──────── Text provided ────────

Constraints On Cylinders And Planes

This is a solution without using calculus, but only inequalities:

$\displaystyle\frac{x+y}{2}\leq\sqrt{\frac{x^2+y^2}{2}}=\frac{\sqrt{2}}{2}$ because of $AM-QM$ and this implies $x+2y+z=x+y+1\leq\sqrt{2}+1=M$ . We get the equality with $x=y=1-z=\frac{1}{\sqrt{2}}$

$\displaystyle-\frac{-x-y}{2}\geq-\sqrt{\frac{(-x)^2+(-y)^2}{2}}=-\frac{1}{\sqrt{2}}$ always because of $AM-GM$ , so $x+2y+z\geq1-\sqrt{2}=m$ . The values for the equality are $x=y=1-z=-\frac{1}{\sqrt{2}}$ .

Then the solution is $\boxed{M+m=2}$

Another solution, which, admittedly, works because of the specific objective and constraints of the problem.

Since $x^2+y^2=1$ , let $x=\cos \theta, \ y=\sin \theta$ . Note that because of the given constraint $y+z=1$ , the objective function becomes just $x+y+1$ . Since $x+y=\cos\theta+\sin \theta=\sqrt{2}\sin (\theta+\pi/4)\in [-\sqrt{2},\sqrt{2}]$ ,we have $M=\sqrt{2}+1,\ m=1-\sqrt{2}$ . Thus $M+m=\boxed{2}$ .

For the target function $f(x,y,z)=x+2y+z$ first we define a function by $\displaystyle g(x,y,z)_{\lambda_1,\lambda_2} = x+2y+z-\lambda_1(x^2+y^2-1)+\lambda_2(y+z-1)$

On obtaining the first partial derivatives we have : $\displaystyle \begin{cases} 1-2\lambda_1 x=0 \\ 2-2\lambda_1 y-\lambda_2=0 \\ 1-\lambda_2=0 \\ x^2+y^2=1 \\ y+z=1 \end{cases}$ , Solving upon which you get $\displaystyle x=y=\pm \frac{1}{\sqrt{2}}$ & $z=1-y$

For $x,y>0$ we get the maximum as $f(x,y,z)\le 1+\sqrt{2}$ and for $x,y<0$ we have $f(x,y,z)\ge 1-\sqrt{2}$ and thus $\displaystyle 1-\sqrt{2}\le f(x,y,z) \le 1+\sqrt{2}$ which makes $\boxed{\text{M+m=2}}$

$\text{Note : }$ The verification of the extremums are justified since the matrix(specifically Hessian Matrix ) $\displaystyle \begin{pmatrix} -2\lambda_1 & 0 & 0 \\ 0 & -2\lambda_1 & 0 \\ 0&0&0 \end{pmatrix}$ , the sign of whose entries depends upon chosen $x,y$ . For $x,y>0$ we have $\lambda_1>0$ and thus the matrix has negative eigenvalues and so it's negative definite which implies existence of a maximum.

──────── Material provided ────────

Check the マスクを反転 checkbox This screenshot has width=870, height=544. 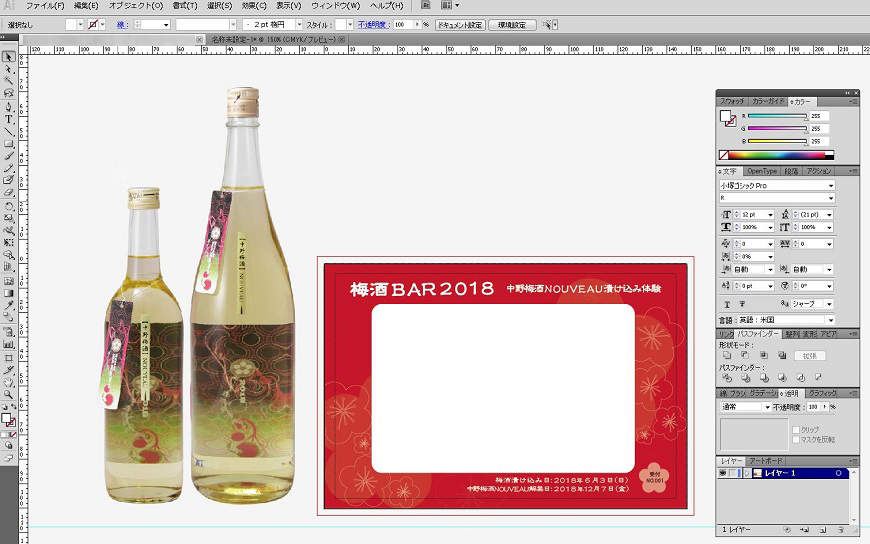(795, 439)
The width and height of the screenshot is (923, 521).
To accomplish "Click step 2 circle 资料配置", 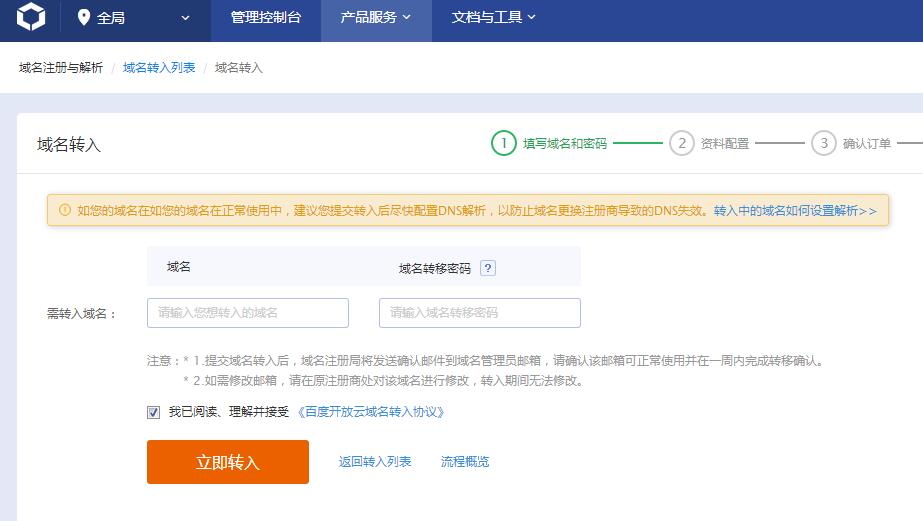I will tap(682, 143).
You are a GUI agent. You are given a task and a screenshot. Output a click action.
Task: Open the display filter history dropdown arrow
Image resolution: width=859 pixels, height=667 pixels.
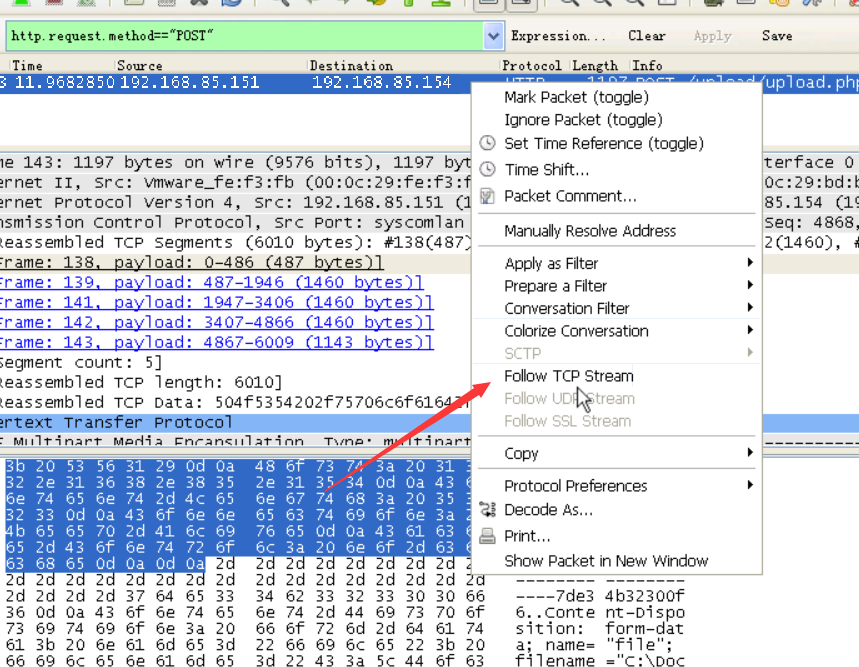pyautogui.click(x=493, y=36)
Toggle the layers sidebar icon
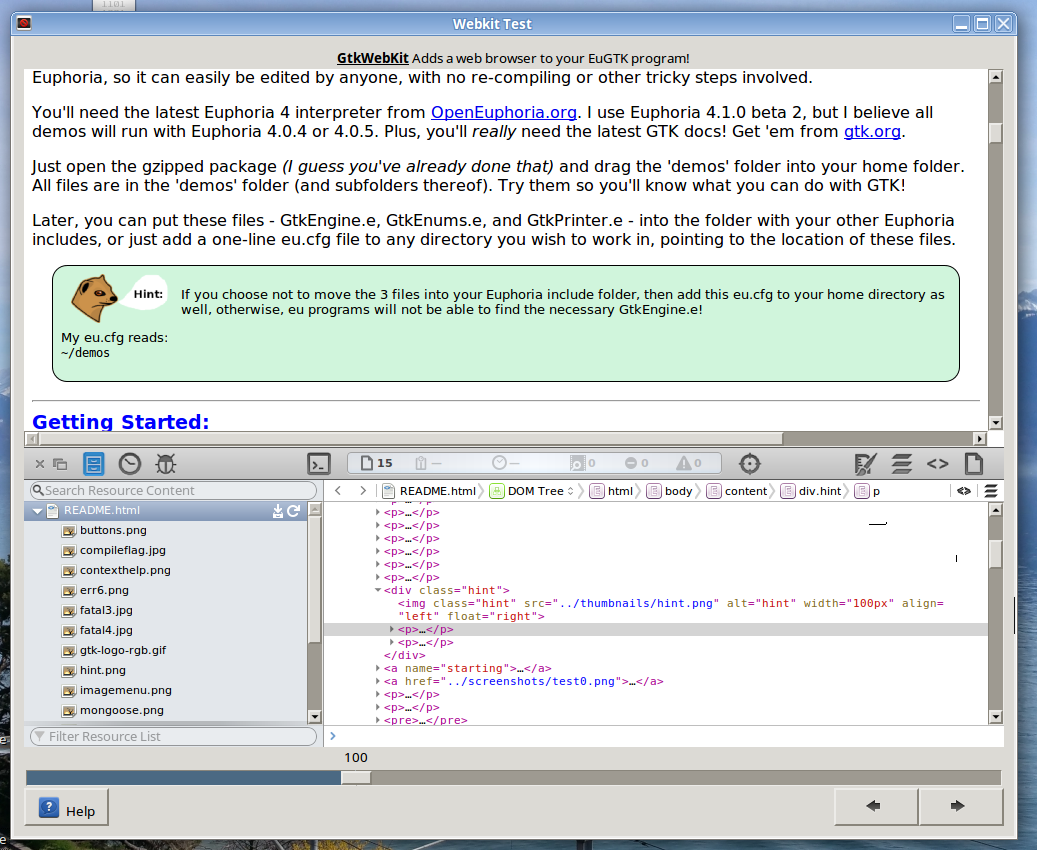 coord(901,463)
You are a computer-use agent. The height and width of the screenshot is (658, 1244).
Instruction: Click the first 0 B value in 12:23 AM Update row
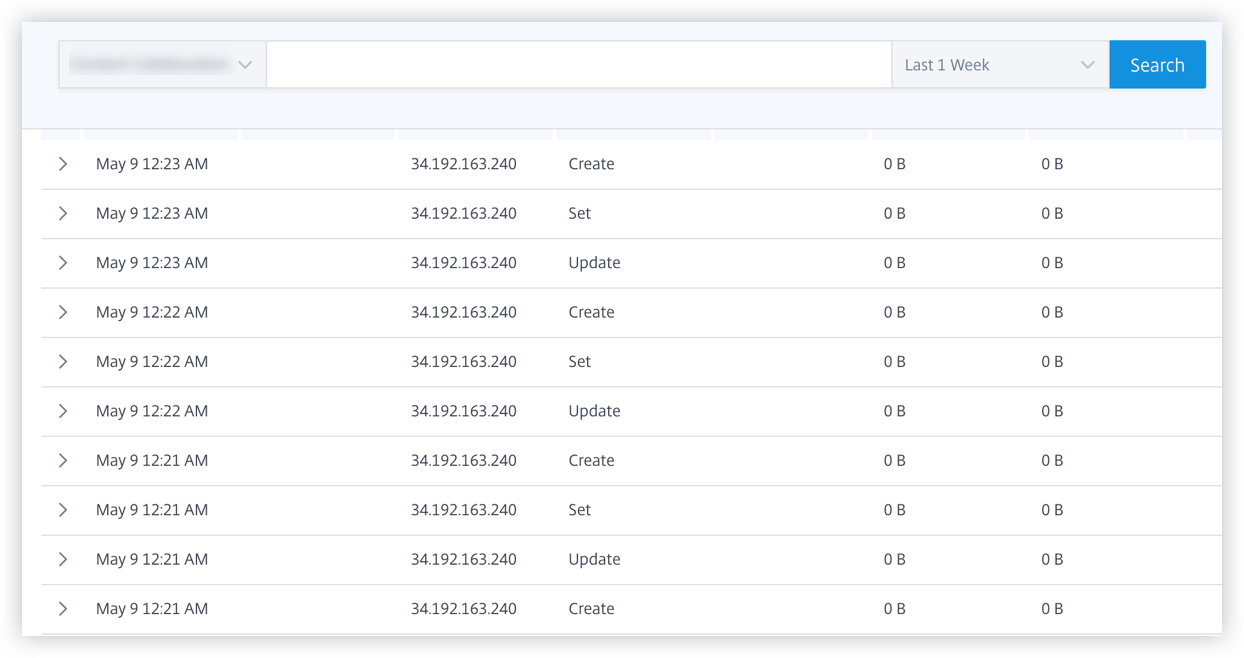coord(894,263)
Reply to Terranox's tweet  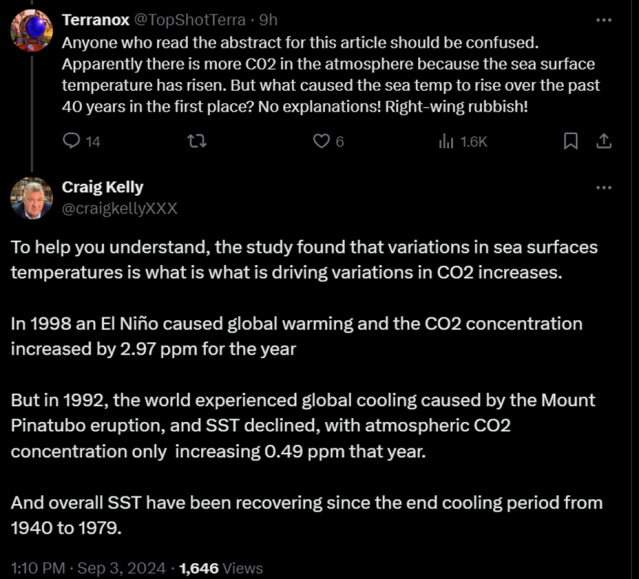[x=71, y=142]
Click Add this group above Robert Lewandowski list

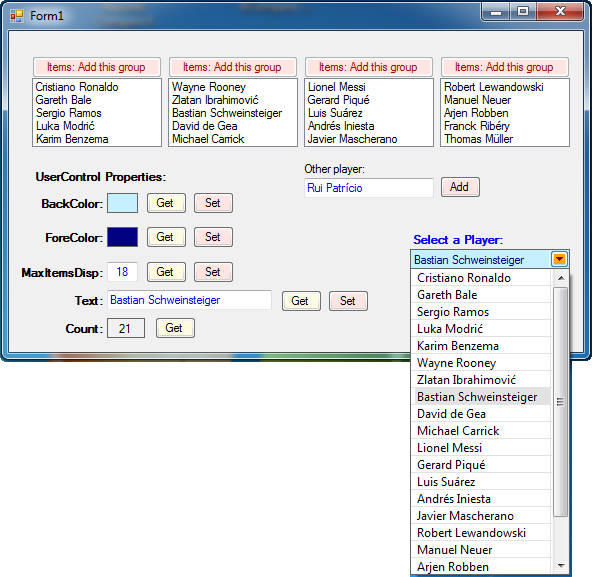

────────

- **Problem requirements**
In the text on constraints on cylinders and planes, what does the objective function become once the constraint y + z = 1 is applied in the trigonometric solution?

- **The solution**
It becomes x + y + 1.